**The problem:** Sift the material for lines containing "pixels", and return them.

**Dataset entries:**
== Segment start ==
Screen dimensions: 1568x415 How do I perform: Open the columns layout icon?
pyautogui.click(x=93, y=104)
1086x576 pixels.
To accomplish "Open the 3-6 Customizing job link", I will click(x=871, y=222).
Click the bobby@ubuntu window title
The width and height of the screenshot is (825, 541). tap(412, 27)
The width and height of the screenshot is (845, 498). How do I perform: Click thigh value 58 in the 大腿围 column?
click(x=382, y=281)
== Segment end ==
== Segment start ==
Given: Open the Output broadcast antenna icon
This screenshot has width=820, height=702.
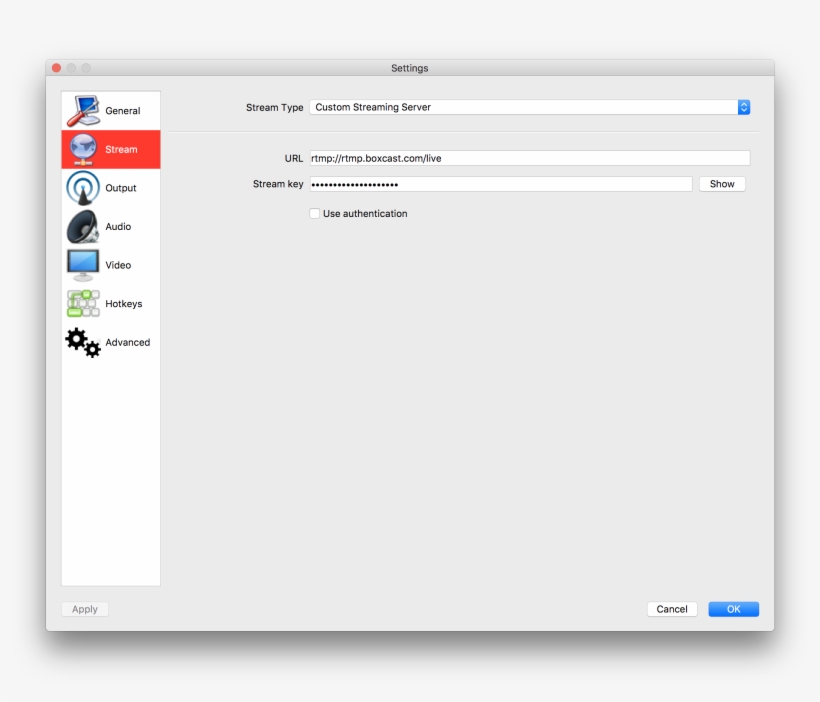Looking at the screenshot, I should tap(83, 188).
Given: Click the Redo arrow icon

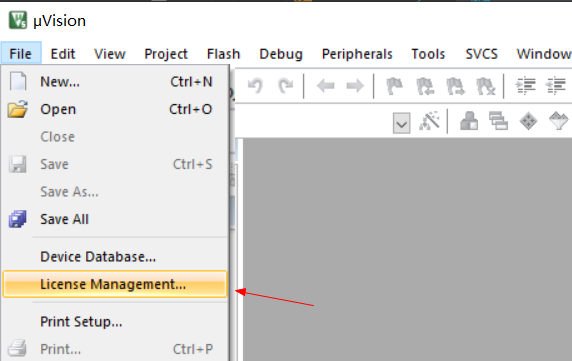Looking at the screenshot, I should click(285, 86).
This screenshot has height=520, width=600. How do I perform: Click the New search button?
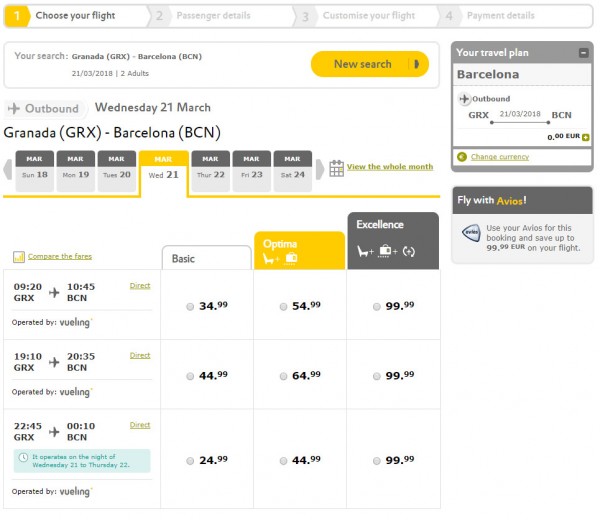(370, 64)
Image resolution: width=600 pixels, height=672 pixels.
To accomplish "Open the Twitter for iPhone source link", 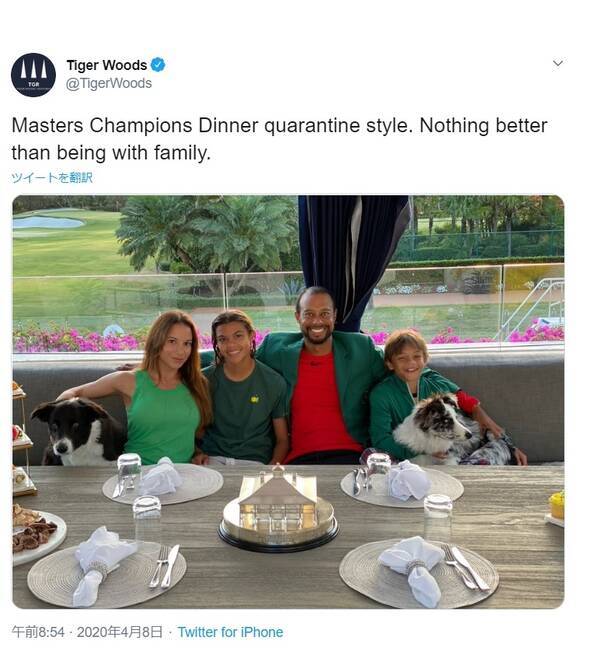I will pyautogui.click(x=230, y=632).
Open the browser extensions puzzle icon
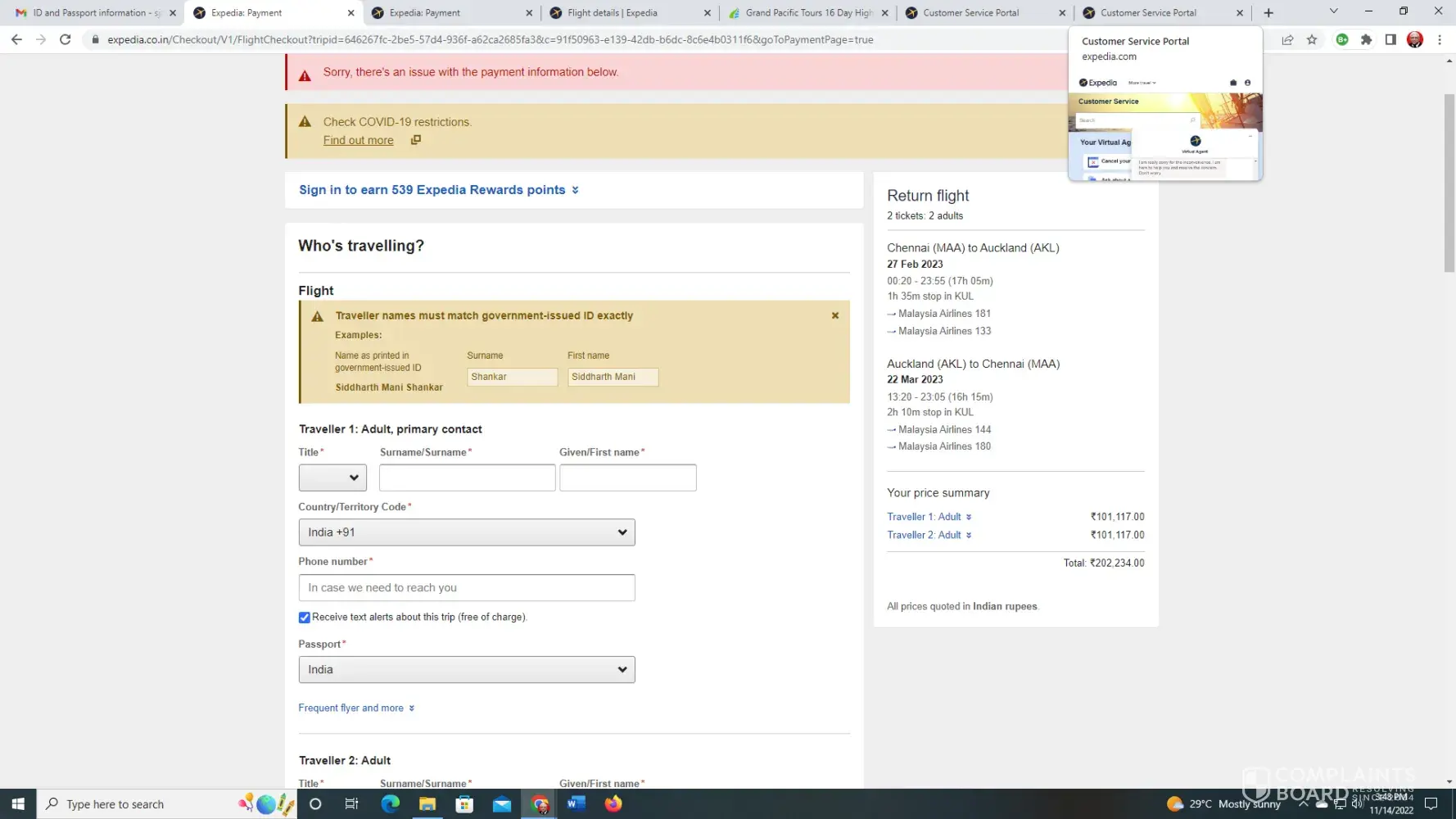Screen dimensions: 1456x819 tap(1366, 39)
== Segment end ==
**Solution for this problem:**
1086x576 pixels.
Image resolution: width=600 pixels, height=672 pixels.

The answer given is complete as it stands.